I finished an excellent war novel by Steven Pressfield titled Killing Rommel. The title comes from a mission that the group is assigned, somewhat similar to the shoot down of Admiral Yamamoto in the Pacific. Here is a Japanese language video of the death of Yamamoto. It was a devastating blow. One of the pilots, Tex Lanphier was a long time friend of my father-in-law.
The novel, which is very well written, got me interested in the LRDG services of the British Army. They were the forerunner of the SAS and there is increasing interest in their exploits.
They set out on missions of hundreds of miles in trucks and jeeps carrying repair facilities with them. They ranged across the desert behind the lines and scouted Rommel’s Afrika Corps. They also carried SAS teams and attacked German airfields, destroying hundreds of planes. There are even American societies devoted to the LRDGs.

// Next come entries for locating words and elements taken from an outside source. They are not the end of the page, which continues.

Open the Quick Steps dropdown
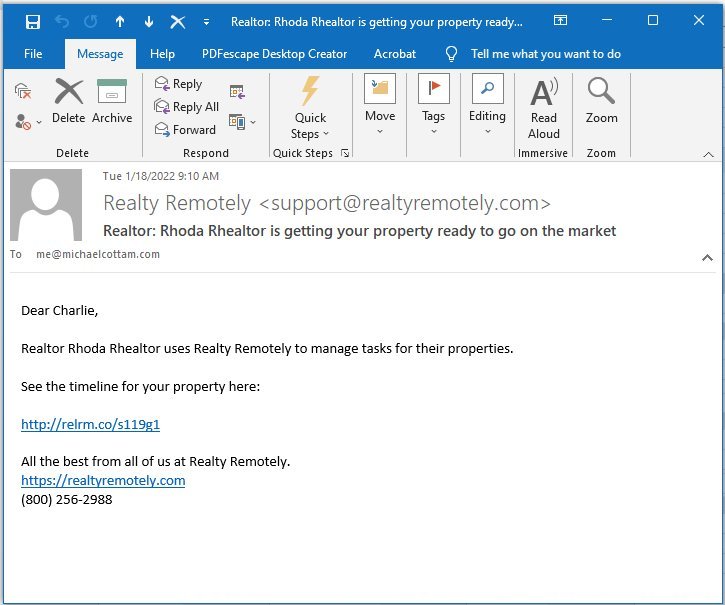Viewport: 725px width, 605px height. tap(310, 108)
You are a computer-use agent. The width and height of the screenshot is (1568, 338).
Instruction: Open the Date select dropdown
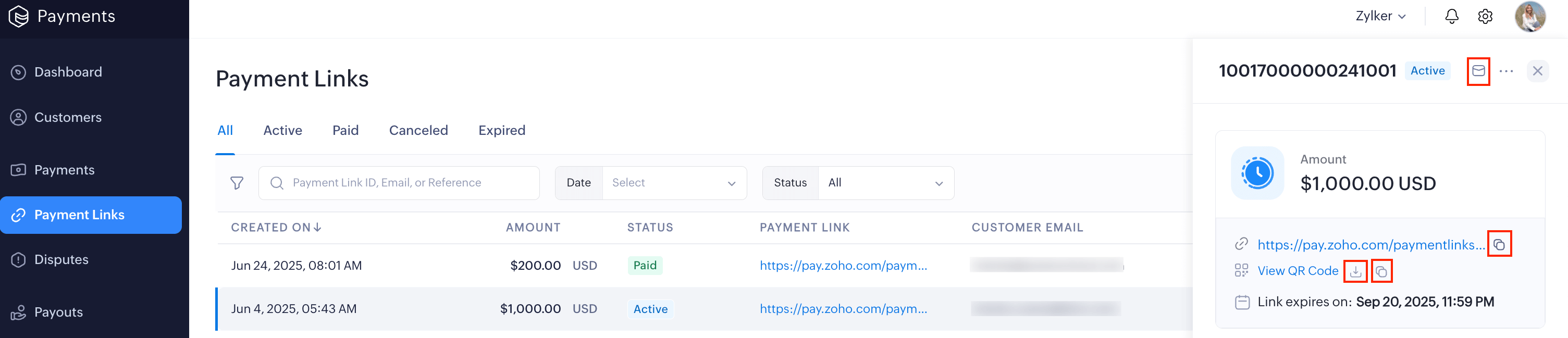point(674,183)
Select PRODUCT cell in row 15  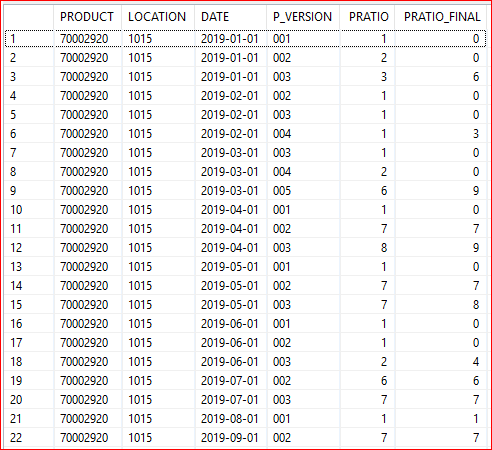click(x=88, y=305)
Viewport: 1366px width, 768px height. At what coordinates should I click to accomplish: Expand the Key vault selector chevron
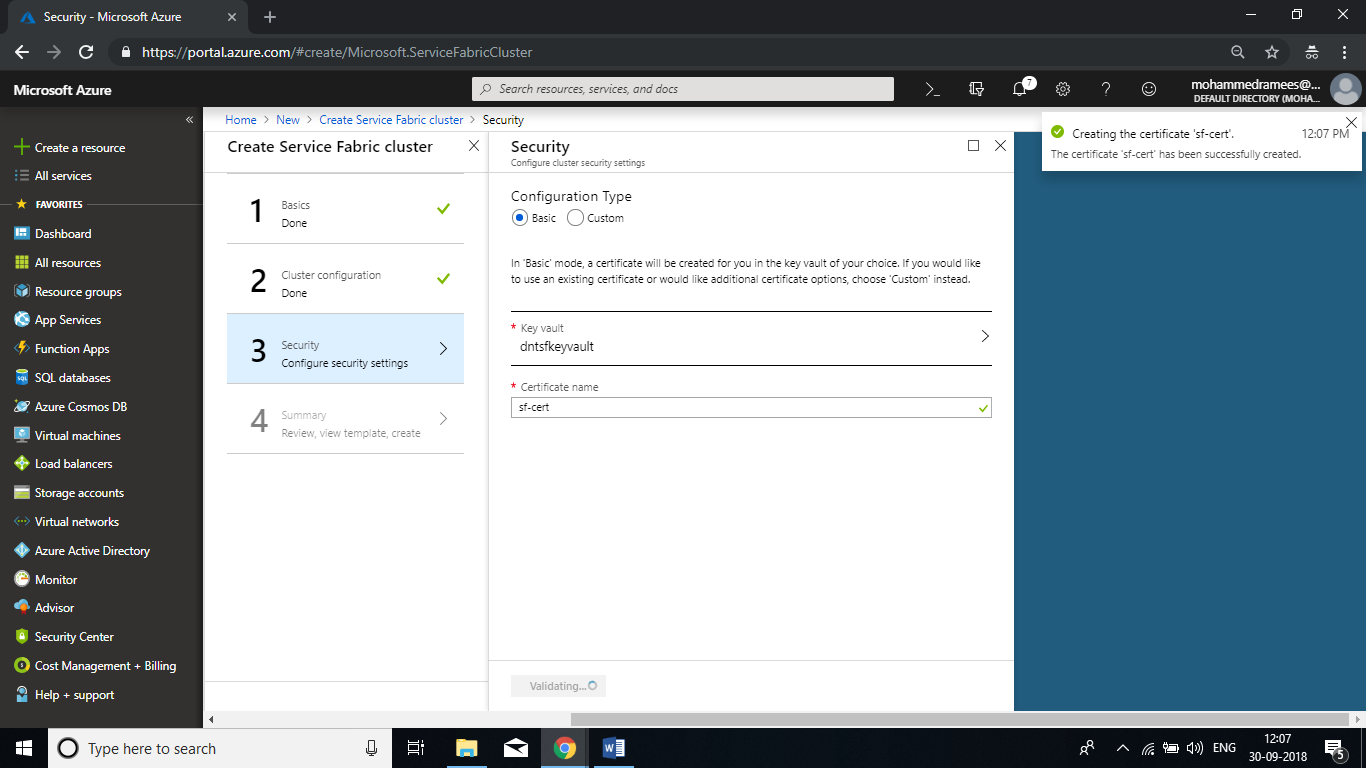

Some of the characters in the novel are real people, like Paddy Mayne an incredible special forces soldier. He was awarded four Distinguished Service Orders, the last having been downgraded from a Victoria Cross by a jealous REMF officer.
The commander and founder of the SAS was David Stirling, a Scottish Laird who was training to climb Mount Everest when the war began. He organized the SAS and led it until captured by the Germans. Thereafter, it was led by his brother and by Paddy Mayne. Many of the SAS men captured were spared by Rommel and Kesselring, his superior in the Mediterranean theater, but other German officers executed SAS prisoners. After the war, the surviving SAS men hunted down those Germans. The web site says the captured Gestapo and Nazis were turned over to the War Crimes Commission and I suppose the surviving ones were turned over. I wouldn’t give much for the chances of the rest of them, however. On one raid, the SAS men discovered that the German planes each had an armed guard. Mayne methodically went to each plane, killed the guard with a knife and destroyed the plane. On some raids, they destroyed as many as 60 planes.
The organization continues as Britain’s Special Forces.